Il va réinstaurer la morale : bien mal acquis ne profite jamais (à qui ?), qui vole un oeuf vole un boeuf (sur la langue), Mme B. le vaut bien, elle. Le seuil de pauvreté, c'est peut-être de ne plus pouvoir se permettre le petit oeuf du comptoir à la Prévert. Il y a des gens en France qui ne peuvent même pas se permettre ça. Alors évidemment, quand de très riches demandent qu'on les taxe, on se prend à rêver. Au XVIIe, mais pas seulement, on avait ses pauvres : regardez Tartuffe (des aumônes que j'ai partager les deniers : eh oui, les deniers seulement). Je prie toujours, disait le pauvre du Dom Juan, pour les gens de bien qui me donnent quelque chose. Merveilleuse circulation de l'argent qui ne profite qu'aux gens de bien et ne court pas le risque d'être employé à des oeuvres non pies. C'est ce qu'on appelle la charité bien ordonnée.

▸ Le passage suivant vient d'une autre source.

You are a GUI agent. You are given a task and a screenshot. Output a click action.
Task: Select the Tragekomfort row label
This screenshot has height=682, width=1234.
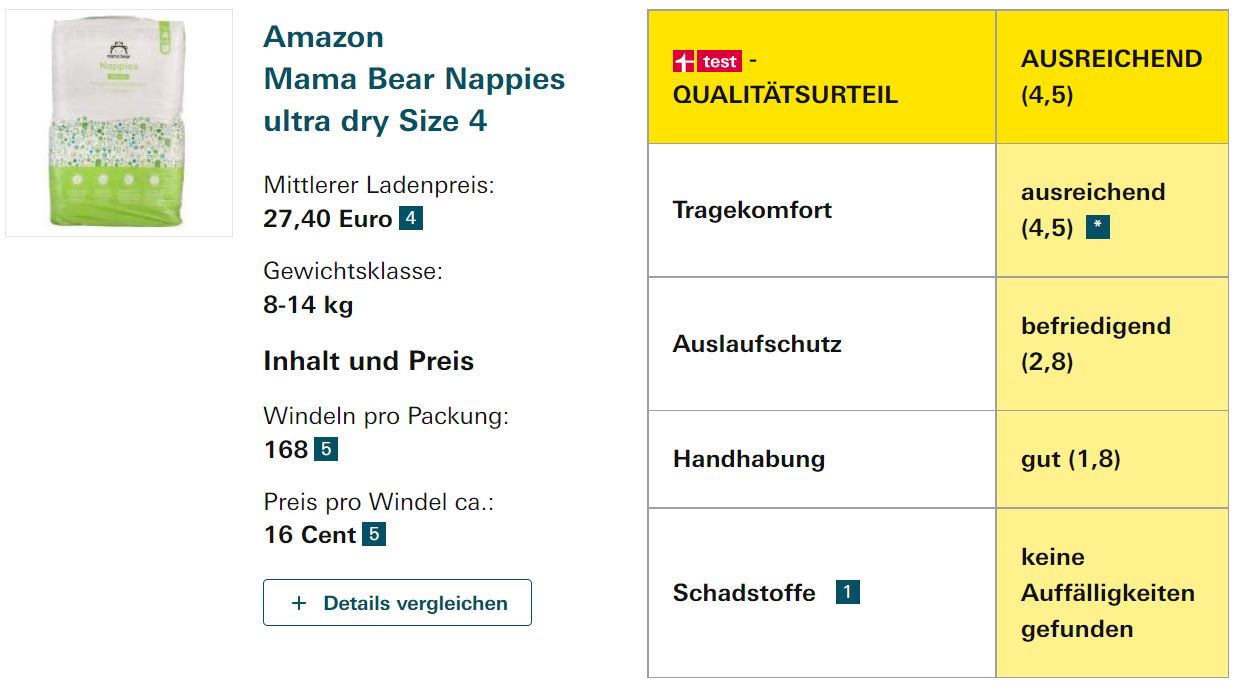pos(752,210)
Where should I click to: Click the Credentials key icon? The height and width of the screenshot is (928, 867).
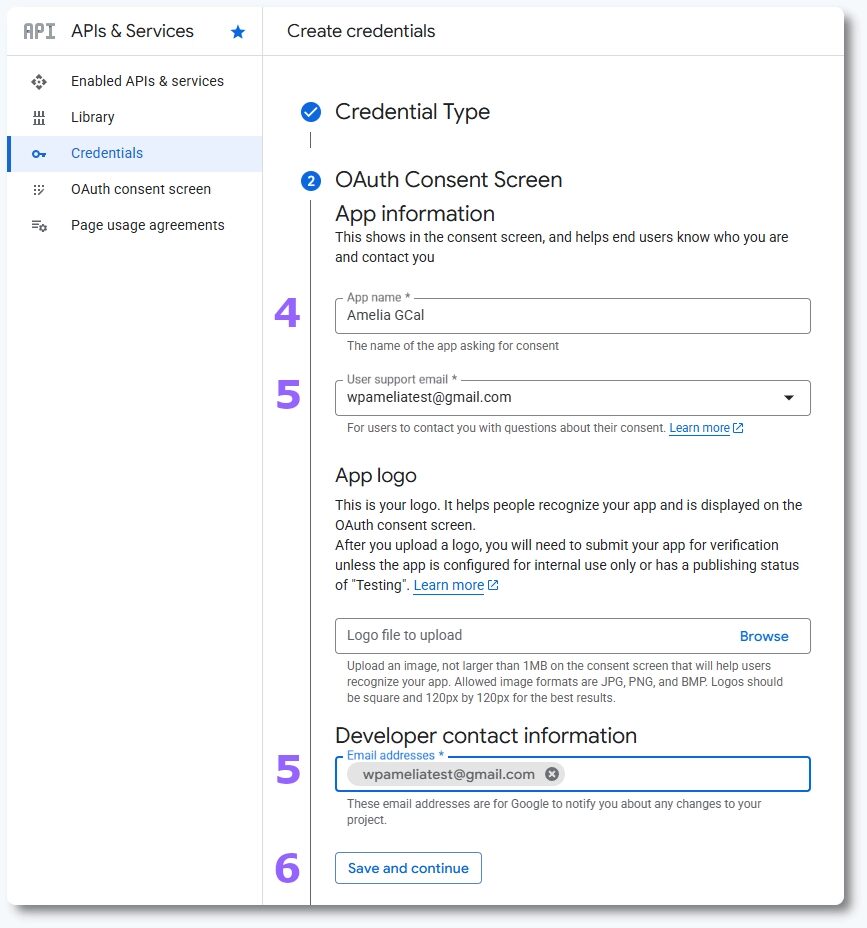[x=39, y=153]
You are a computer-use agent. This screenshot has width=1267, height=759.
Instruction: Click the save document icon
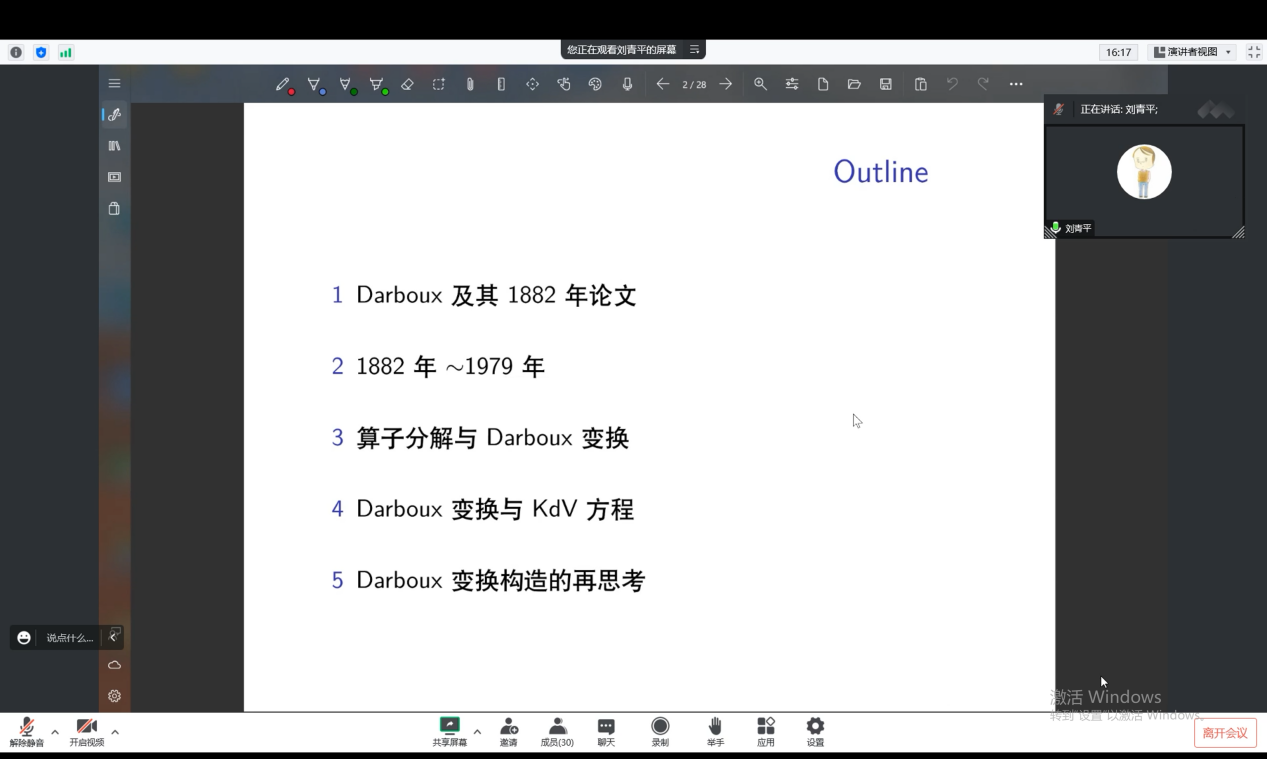885,84
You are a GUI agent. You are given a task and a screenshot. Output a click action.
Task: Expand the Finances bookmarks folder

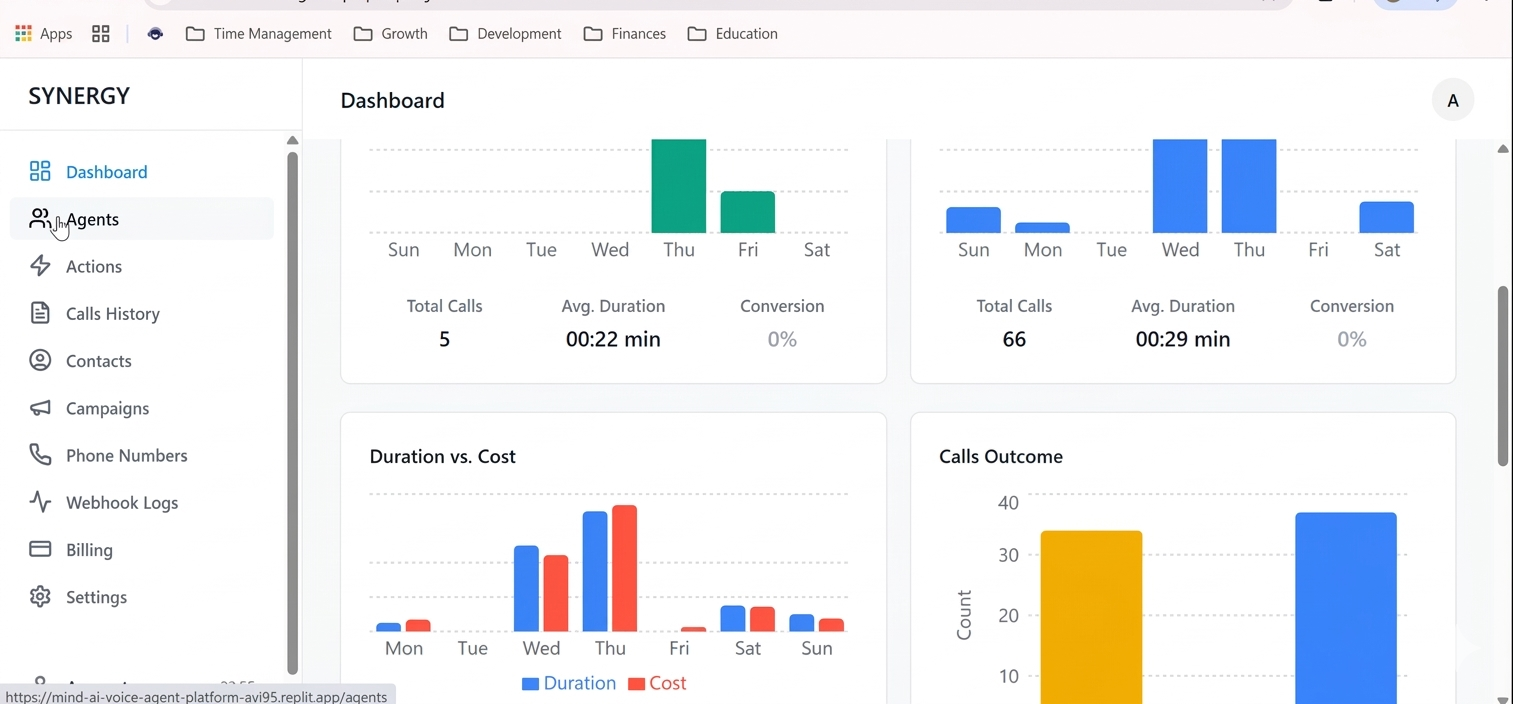(625, 34)
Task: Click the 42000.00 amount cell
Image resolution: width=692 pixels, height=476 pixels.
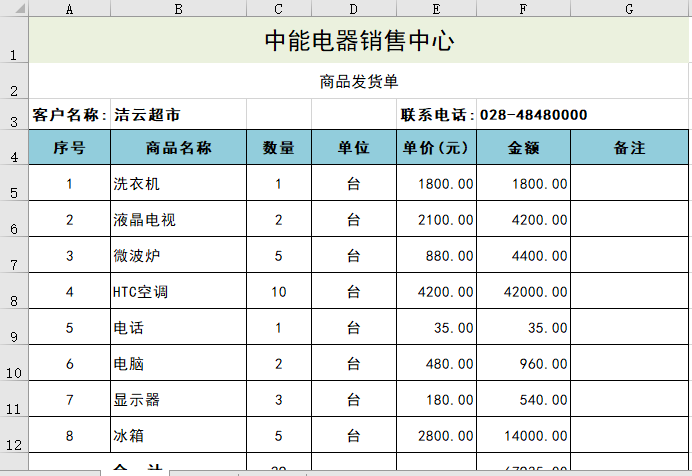Action: pos(523,292)
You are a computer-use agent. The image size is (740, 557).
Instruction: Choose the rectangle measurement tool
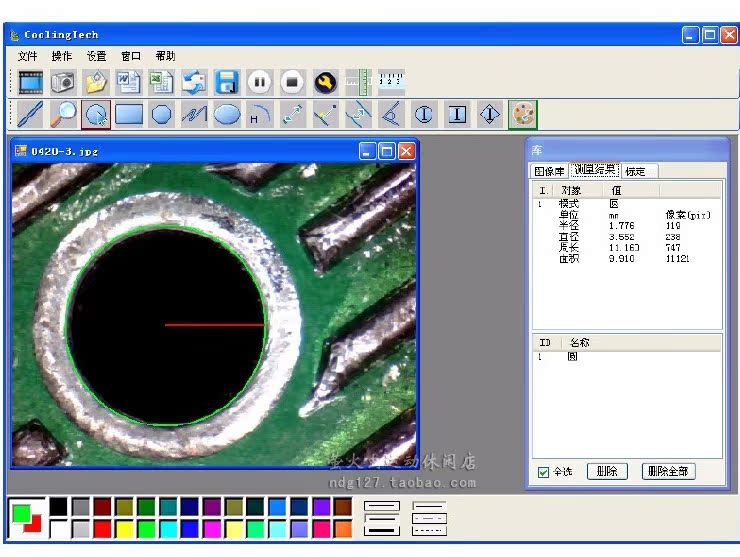(129, 115)
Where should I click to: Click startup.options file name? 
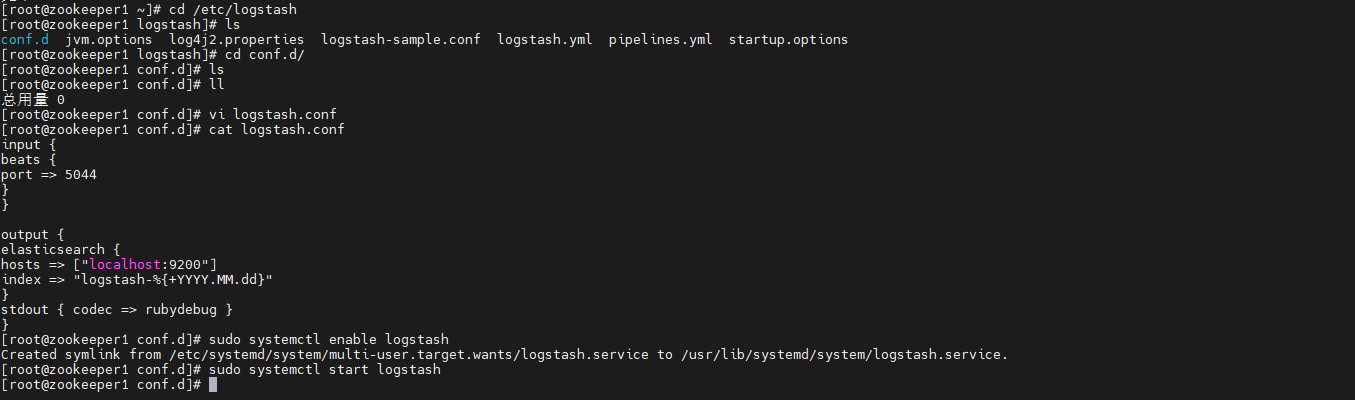click(788, 40)
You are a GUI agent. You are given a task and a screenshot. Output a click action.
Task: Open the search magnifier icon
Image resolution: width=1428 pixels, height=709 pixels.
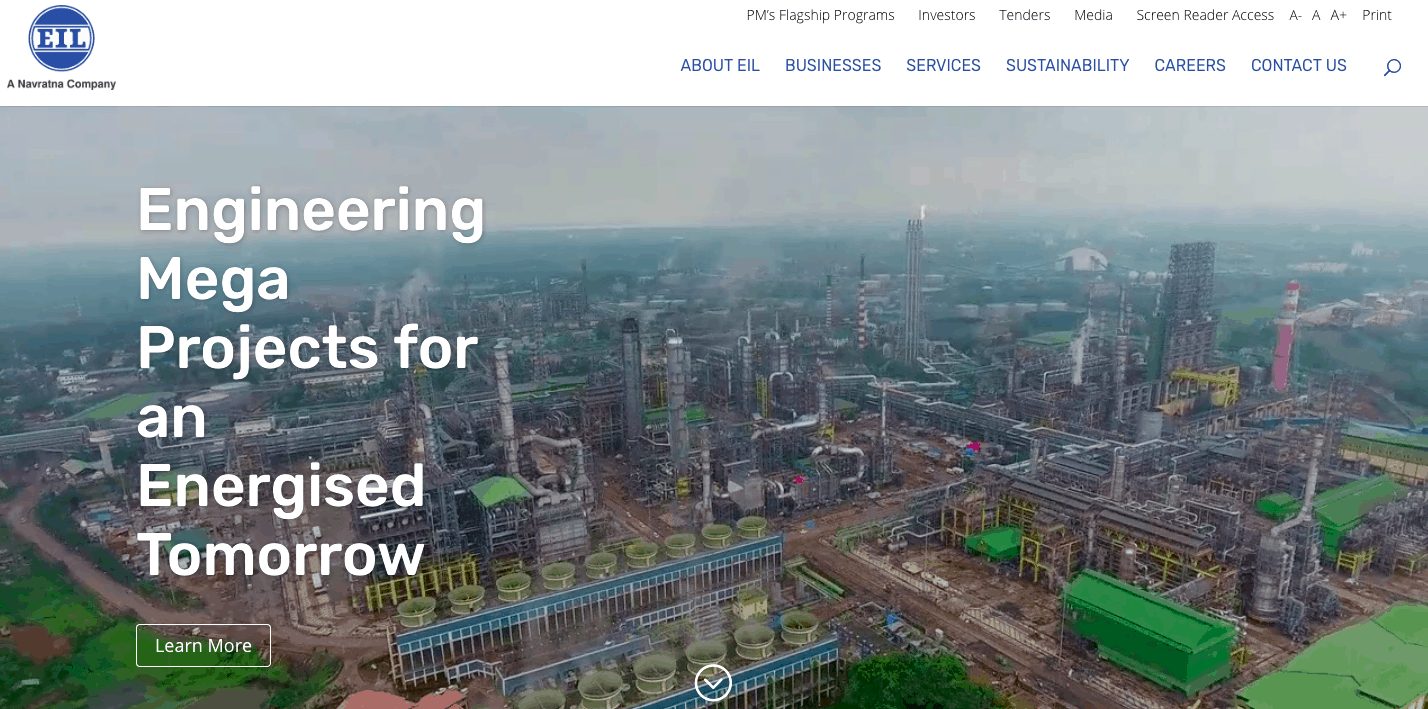coord(1391,67)
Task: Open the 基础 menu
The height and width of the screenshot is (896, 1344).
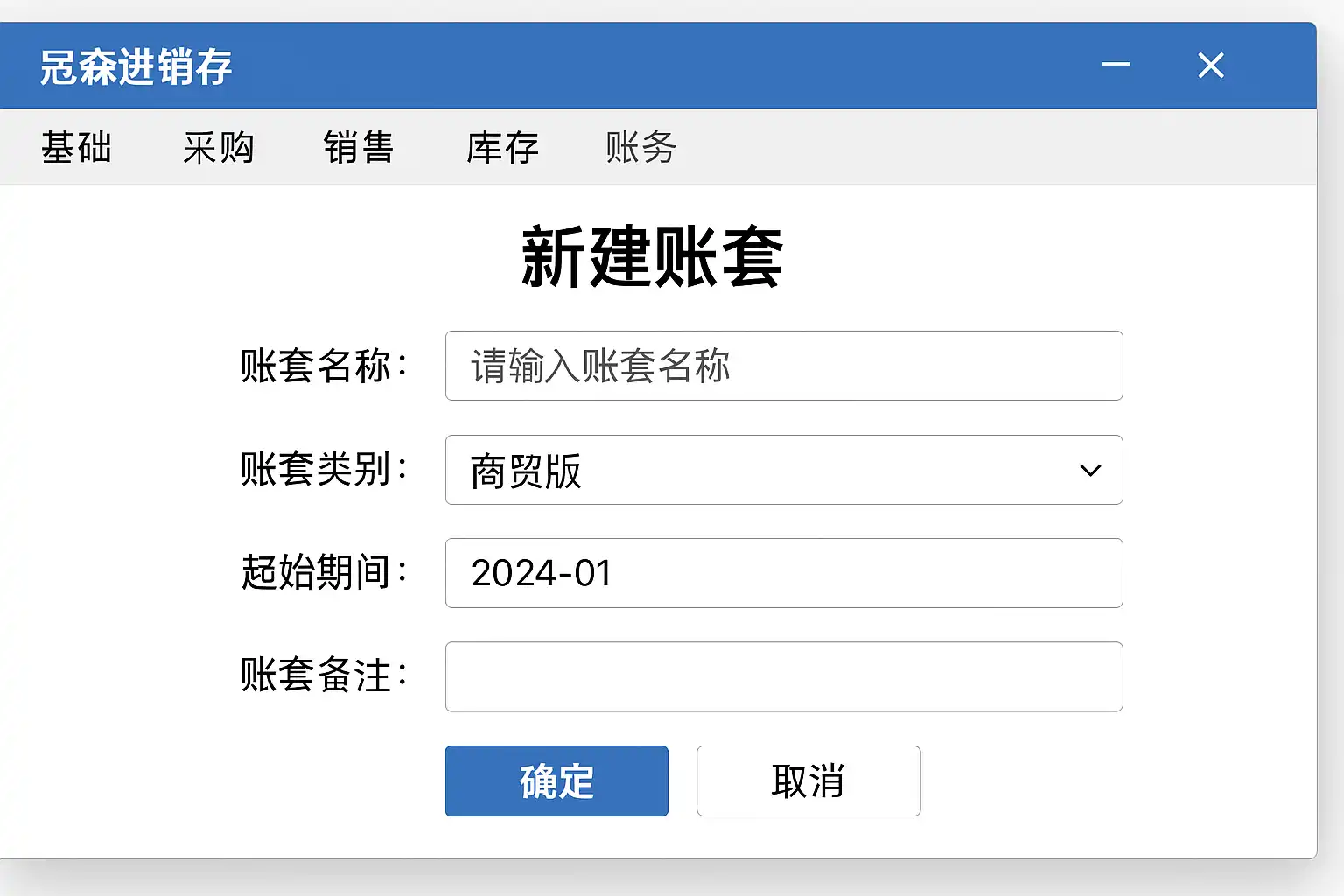Action: click(x=77, y=147)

Cette année, M. Chatel (du petit château) n'aura pas eu besoin d'organiser une fausse opération de marketing pour prouver que le prix des fournitures scolaires a baissé. De toute façon, le projet du petit Nicolas est passé dans les actes : ceux qui veulent faire des études n'ont qu'à se les payer, les autres iront à l'Education Nationale, dont la principale activité devrait être, comme chacun sait, de garder les enfants les jours de grève.

Sombre rentrée s'il en fut. Vraiment, on se prend à rêver : qu'ils s'en aillent. Il paraît que ça se dit assez bien en Espagnol, surtout quand on est Indigné.